О себе (Эркень) - страница 8


Поистине война была для меня крупнейшим, судьбоносным событием в жизни. Как ни парадоксально звучит, но именно тогда я стал человеком. Ведь если разобраться, кем я был до войны? Изнеженным, более-менее — скорее менее — образованным человеком, на счету которого имелась тонюсенькая книжечка рассказов. В шестикомнатной вилле у меня была своя комната, а в лагере, — если не ошибаюсь, — наш барак вмешал восемьсот человек. Нары в два ряда, сами бараки глубоко врыты в землю, до сих пор словно воочию перед глазами — засыпанные снегом, они почти сливаются с пейзажем. И вдруг я очутился среди множества людей, стал крохотной песчинкой, настолько ничтожной частицей общей массы, что даже имени моего никто не знал. Здесь не существовало ранговых различий, не было бедных и богатых, каждому полагалось одно и то же: пайка хлеба, утром миска баланды, в обед каша, на ужин снова каша. Я слился с окружающей средой.

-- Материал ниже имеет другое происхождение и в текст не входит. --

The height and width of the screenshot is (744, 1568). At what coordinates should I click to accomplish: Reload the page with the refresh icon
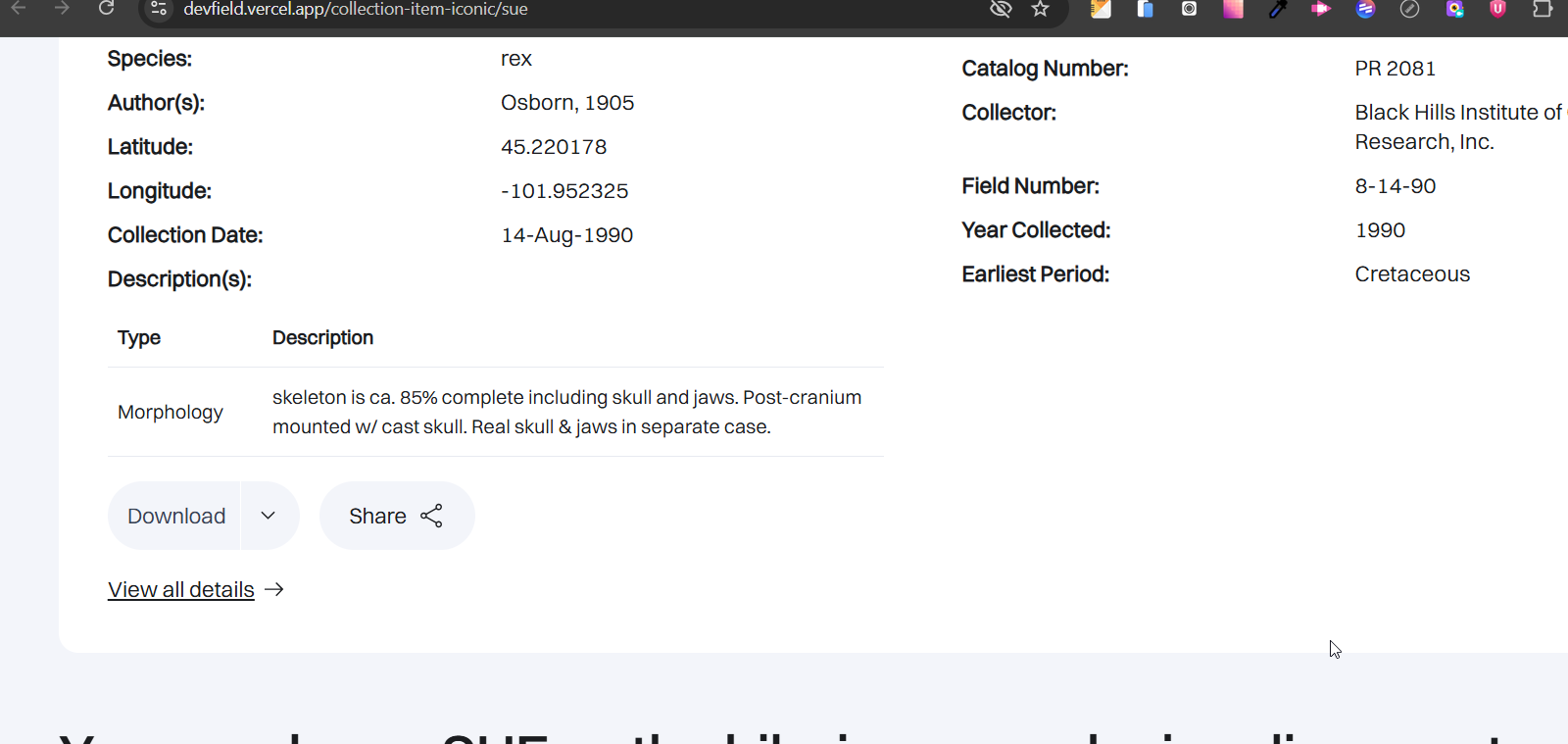pyautogui.click(x=107, y=9)
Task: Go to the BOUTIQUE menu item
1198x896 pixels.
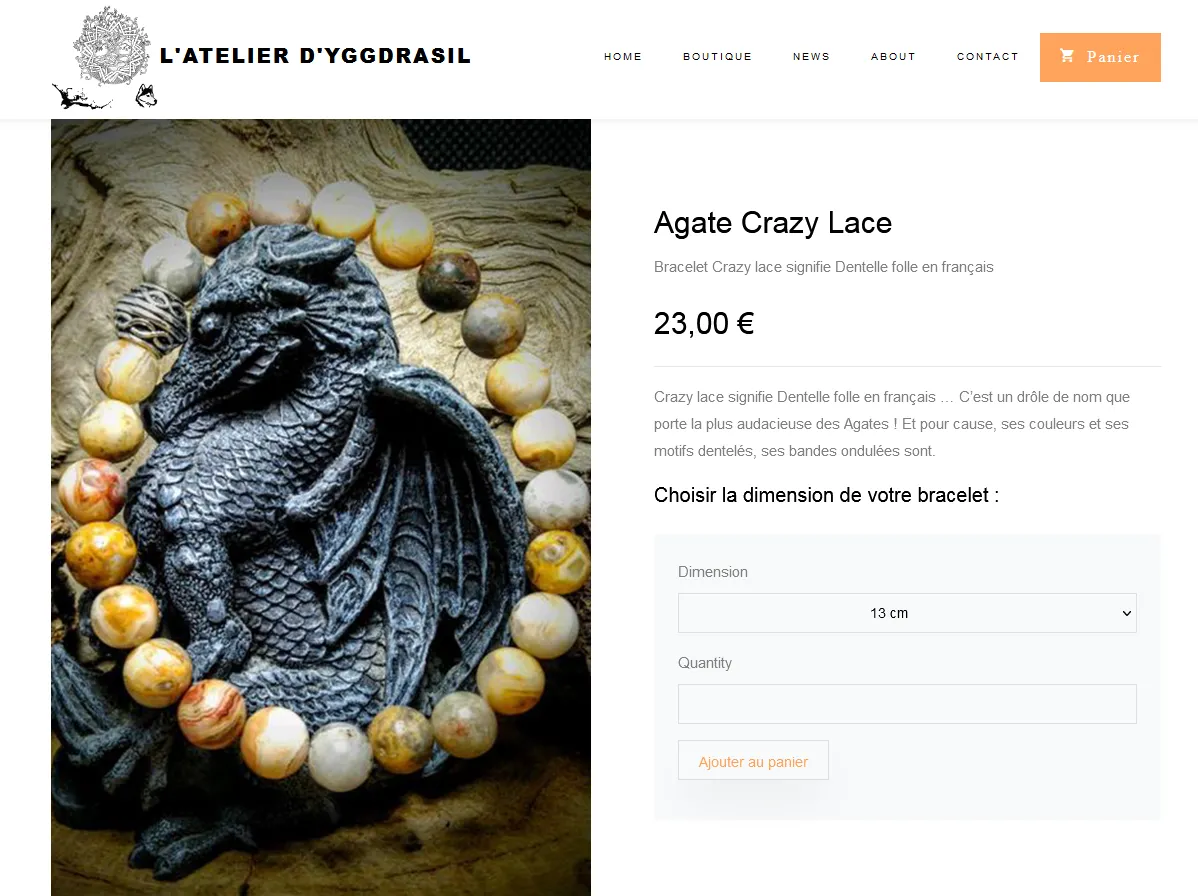Action: point(717,57)
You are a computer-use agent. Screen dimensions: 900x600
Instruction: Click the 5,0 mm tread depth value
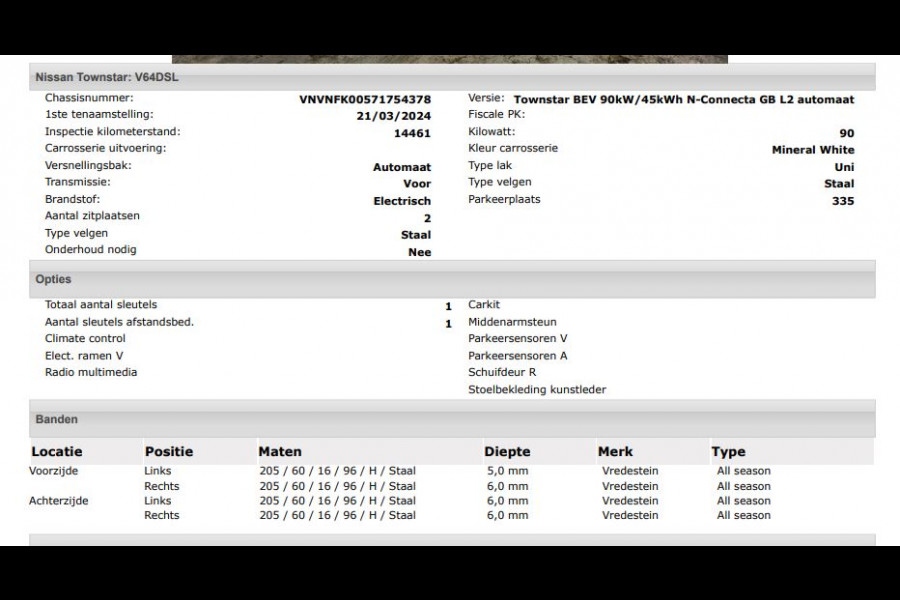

В лагере я постиг важную истину: то, что представляется однообразной массой, таит в себе разные судьбы. Самим фактом своего существования я обязан людям, которые поддержали меня в трудную минуту или спасли мне жизнь, когда я был ранен. В самом начале военных странствий я подцепил сыпной тиф. Из этой хвори мало кому удается выкарабкаться, а тот, кто выжил, знает, что после почти ничего не помнишь: тиф на месяцы отшибает память… Впоследствии мне рассказывали, что, когда у меня подскочила температура, я попросил одного из своих товарищей сварить раздобытые где-то мною три картофелины, после чего потерял сознание и три недели провалялся без памяти. А потом, придя в себя, первым делом поинтересовался, сварилась ли картошка. Так вот этот мой товарищ все это время находился возле меня в разбитой снарядами мельнице, кормил и поил меня с ложечки.

С тех пор я считаю: максимум, что один человек может дать другому, — это солидарность. Вся моя человеческая этика базируется на этом слове, оно же является ключевым и в моей писательской деятельности.


В девять утра, на второй день Рождества 1946 года, после двухнедельной тряски поезд подкатил к обугленным стенам Восточного вокзала, к тому самому перрону, откуда пять лет назад я (в белой парадной форме) отбыл на войну. Наполовину вольный человек, наполовину пленный, я стоял на ступеньках главного входа, красуясь в живописных лохмотьях: облезлом, вытертом на локтях и на спине венгерском армейском полушубке, в итальянских горных ботинках и шапке-ушанке, единственное уцелевшее ухо которой мотаюсь при ходьбе, и с узелком в руках, где хранились десяток рассказов, одна пьеса и социографическое исследование. Я перебывал во множестве лагерей — пленных без конца тасуют и перебрасывают с места на место — и под конец попал в столь благоприятные условия, что смог снова начать писать. Кроме того, в узелке лежали накопленные мною порции мыла — тонюсенькие кусочки, выдаваемые нам для мытья и стирки. Я рассчитывал прожить на эти обмылки, пока не удастся пристроить рукописи.